A história do povo angolano não permitiu a este, até agora, o exercício pleno dos seus direitos humanos, nomeadamente cívicos, políticos e sócio-económicos, declarou hoje em Luanda o chefe do Escritório dos Direitos Humanos da ONU em Angola, Vegard Bye.
"O povo de Angola vem sofrendo há muitos anos. A sua história até agora não tem permitido exercer plenamente os seus direitos humanos, quer cívicos, políticos ou sócio-económicos", salientou Vegard Bye.
O funcionário das Nações Unidas discursava na abertura da conferência sobre os direitos humanos em Angola, numa iniciativa da ONU e da Assembleia Nacional angolana.
Segundo Bye "nem sequer, muitas vezes, o direito mais fundamental que é a vida é observado no país, que actualmente se encontra num caminho histórico rumo a uma democracia e Estado de direito, a percorrer uma distância mais dura entre os princípios e o cumprimento dos mesmos".
"O modelo político que Angola escolheu com a independência em 1975 foi o estado de partido único, onde todo o poder se encontrava concentrado em poucas mãos", lembrou.

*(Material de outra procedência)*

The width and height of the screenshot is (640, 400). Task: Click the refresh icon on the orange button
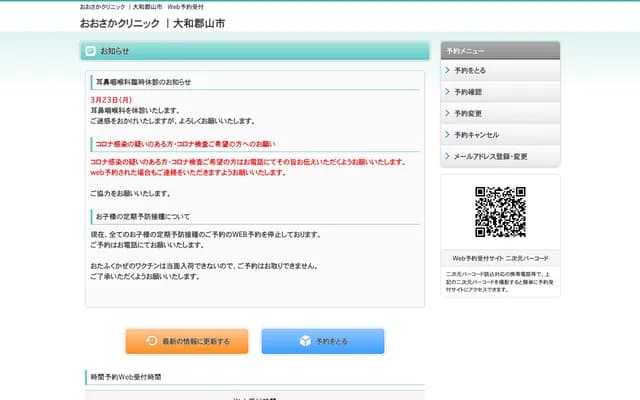click(151, 341)
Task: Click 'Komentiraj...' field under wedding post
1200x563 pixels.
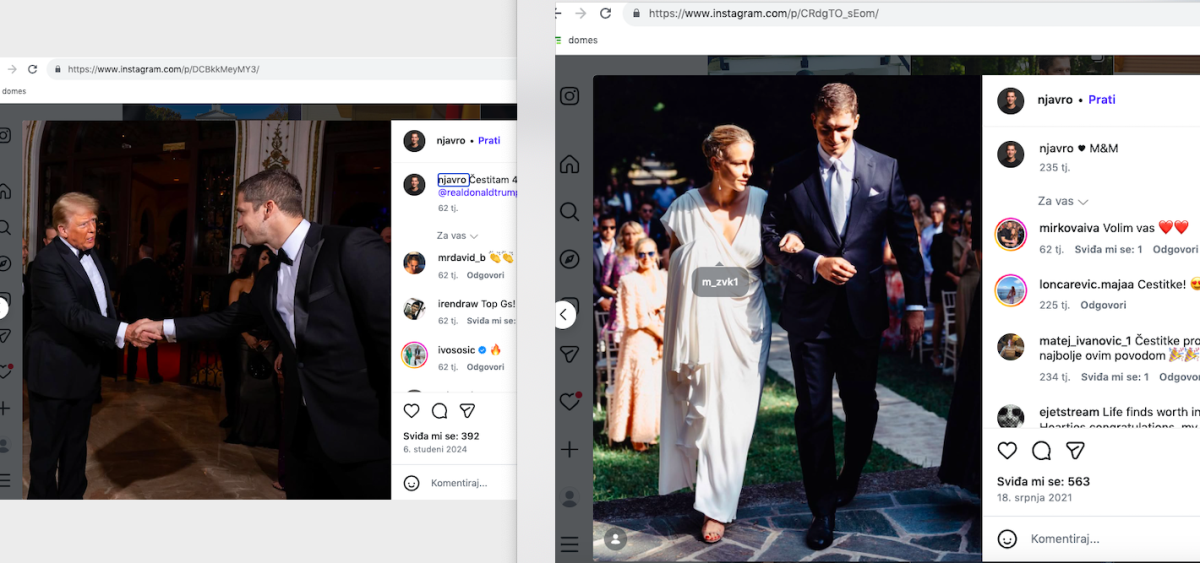Action: 1065,539
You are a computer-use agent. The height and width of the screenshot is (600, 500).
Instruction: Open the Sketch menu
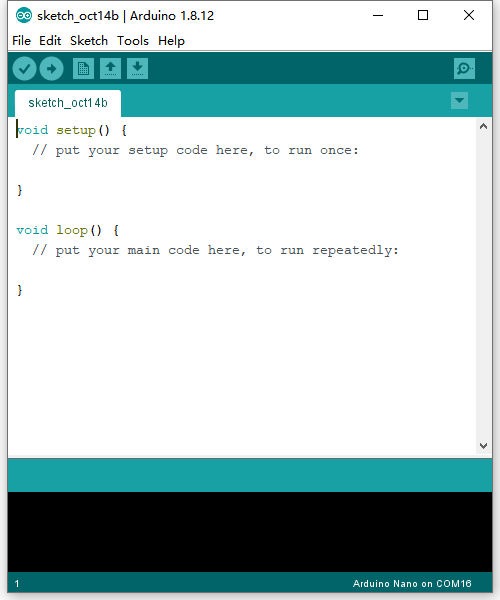click(x=89, y=41)
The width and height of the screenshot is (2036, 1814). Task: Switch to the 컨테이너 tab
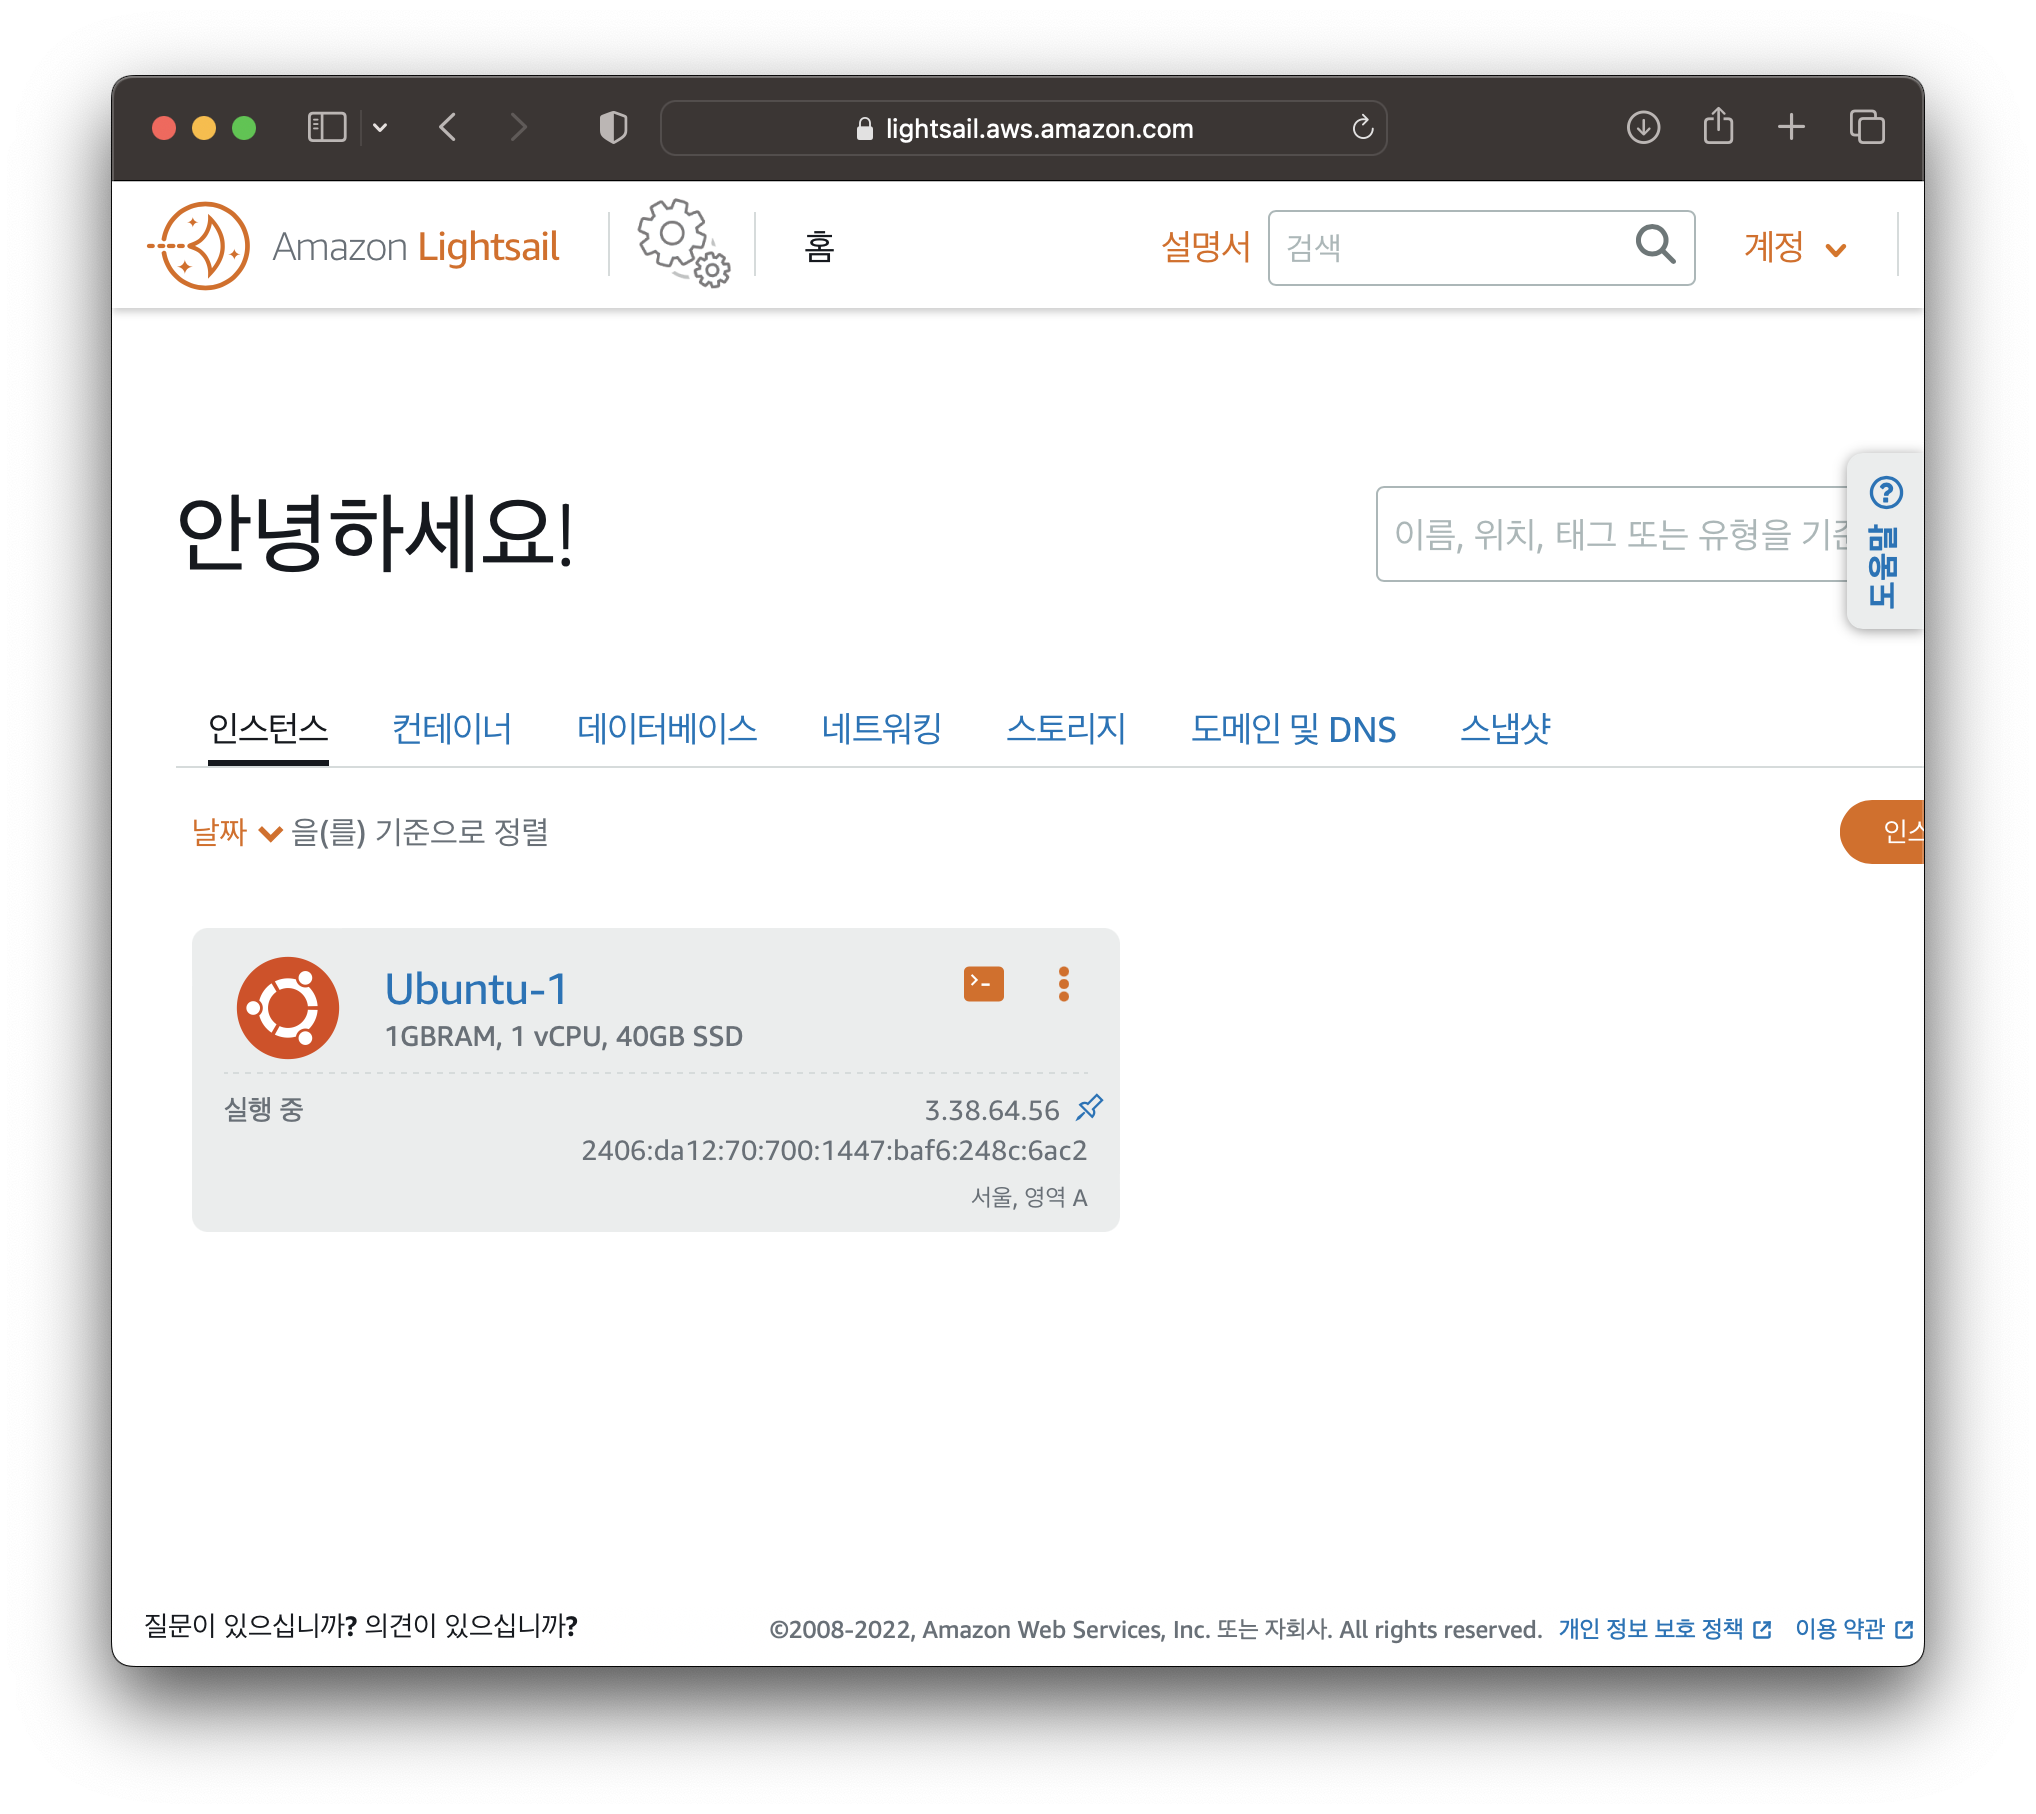(x=451, y=729)
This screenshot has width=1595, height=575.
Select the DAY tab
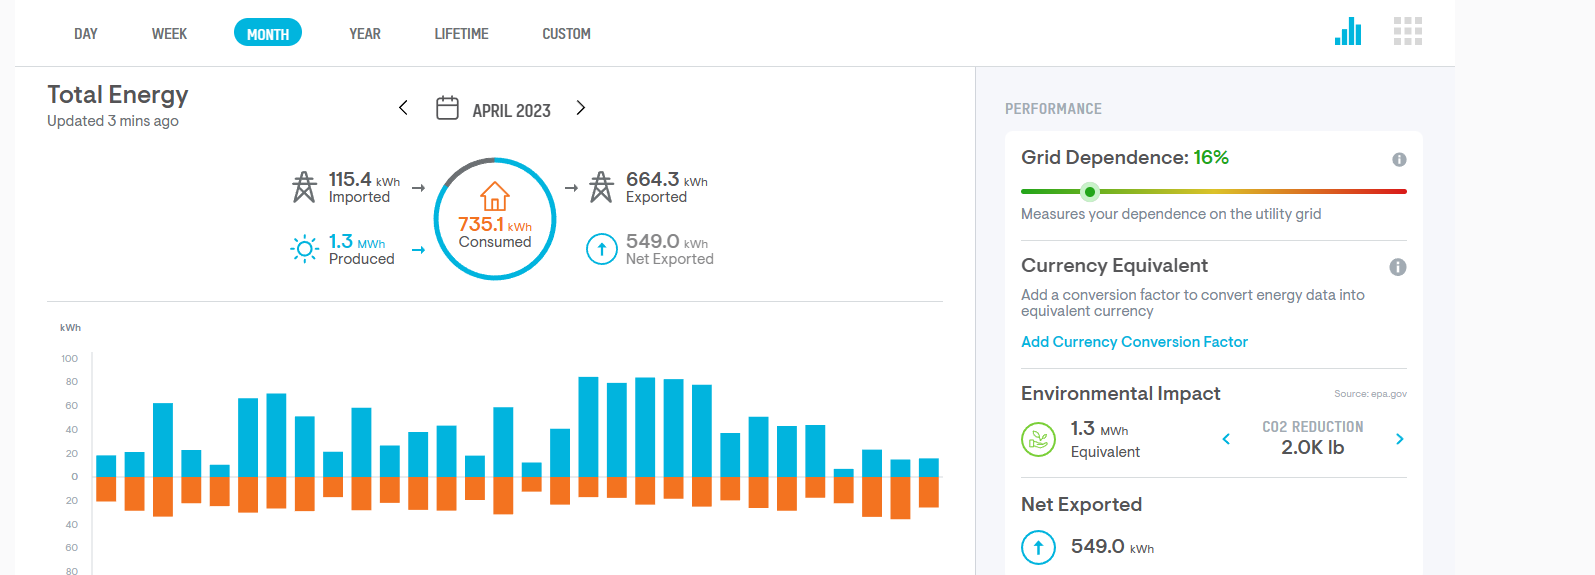tap(86, 34)
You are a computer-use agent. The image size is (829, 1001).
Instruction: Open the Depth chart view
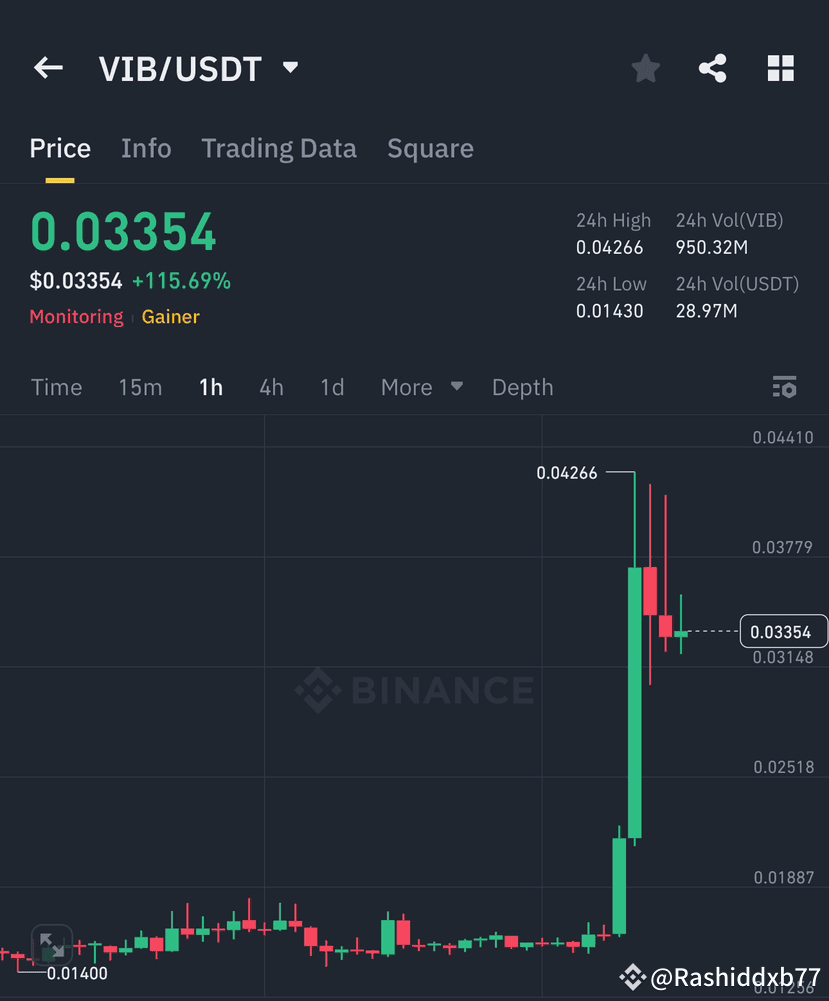[x=522, y=387]
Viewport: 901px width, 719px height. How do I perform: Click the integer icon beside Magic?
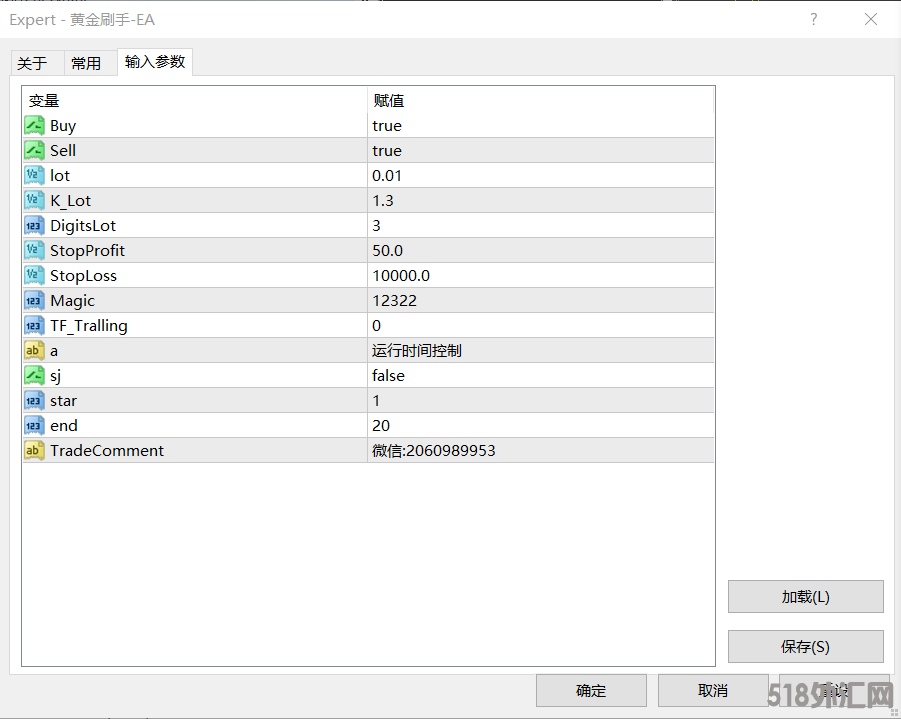click(34, 300)
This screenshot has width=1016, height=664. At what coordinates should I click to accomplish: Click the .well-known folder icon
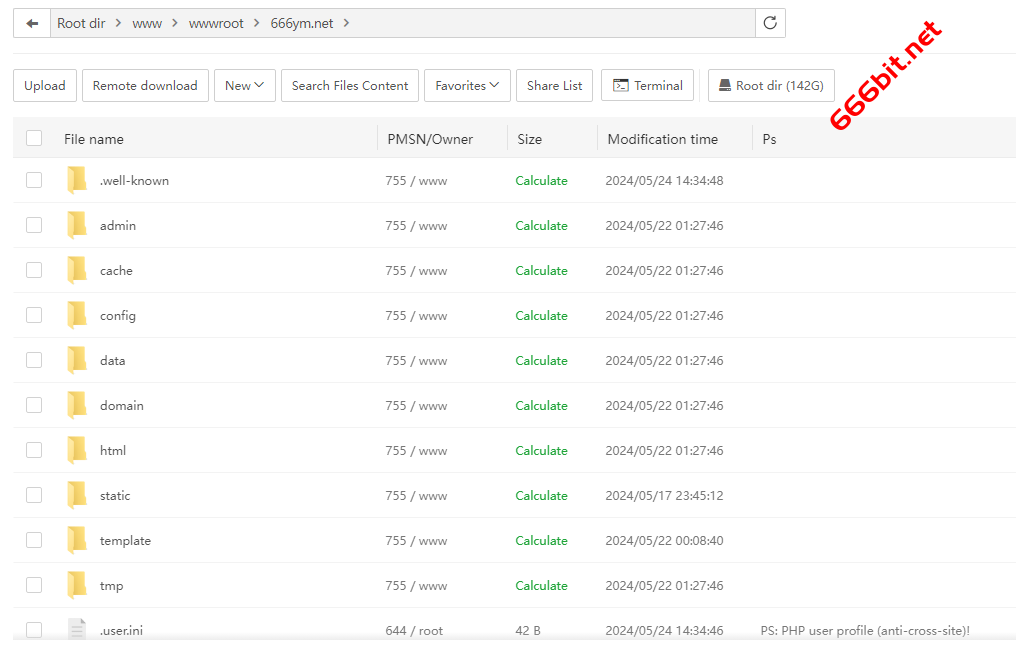[77, 181]
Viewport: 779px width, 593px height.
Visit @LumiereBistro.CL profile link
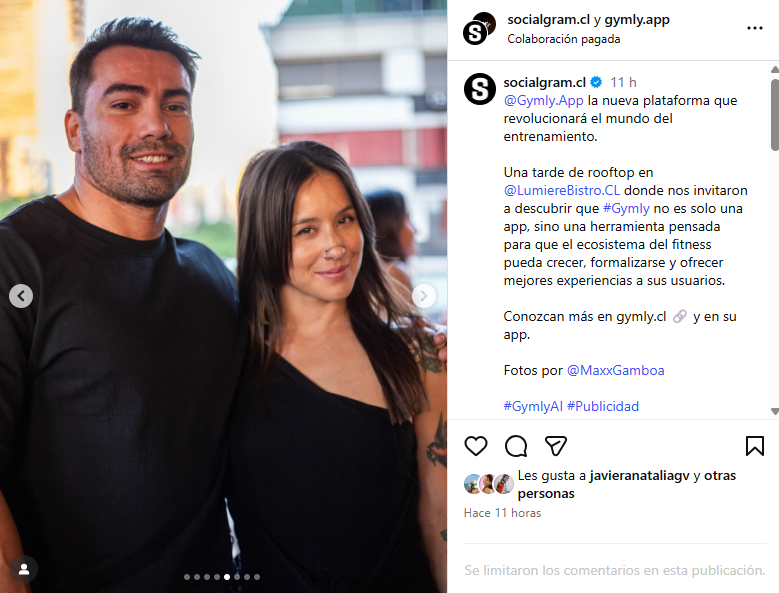click(561, 190)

"Devido às muitas insuficiências deste poder - prosseguiu - a Lei Constitucional de 1992 introduziu o modelo do Estado Democrático e de Direito como garantia da separação de poderes porque a experiência humana e a história mostraram que a forte concentração de poder tende a trazer fortes abusos de poder".
Na opinião de Bye, "ao detentor do poder nem sempre é fácil reconhecer os limites do seu poder, reconhecer que os cidadãos têm direitos", designadamente "o de questionar em qualquer momento as autoridades, instituições e os representantes do poder em geral, quando se sentem privados de muitos entre vários dos seus direitos".
"Num Estado de direito, esse princípio deve conhecido e reconhecido tanto pelas pessoas que exercem cargos de poder - e têm o dever de garantir os direitos - quanto pelos cidadãos que são os portadores desses direitos",insistiu.
Lembrou, neste passo, que, para garantirem o cumprimento desses princípios e dar aos cidadãos a possibilidade de reclamação e de recurso ao nível dos órgãos do Estado, metade dos países africanos e quase todos que integram a Comunidade de Desenvolvimento da África Austral (SADC) criaram uma instituição nacional dos direitos humanos, que pode atender queixas em caso de violação desses direitos e recomendar políticas susceptíveis de evitar que tais violações aconteçam.
"Trata-se de uma instituição cujo papel consiste fundamentalmente em proteger o cidadão. Em Angola a Constituição em vigor já prevê tal instituição - o Provedor de Justiça que neste momento é exercido provisoriamente pelo Procurador-Geral da República", disse.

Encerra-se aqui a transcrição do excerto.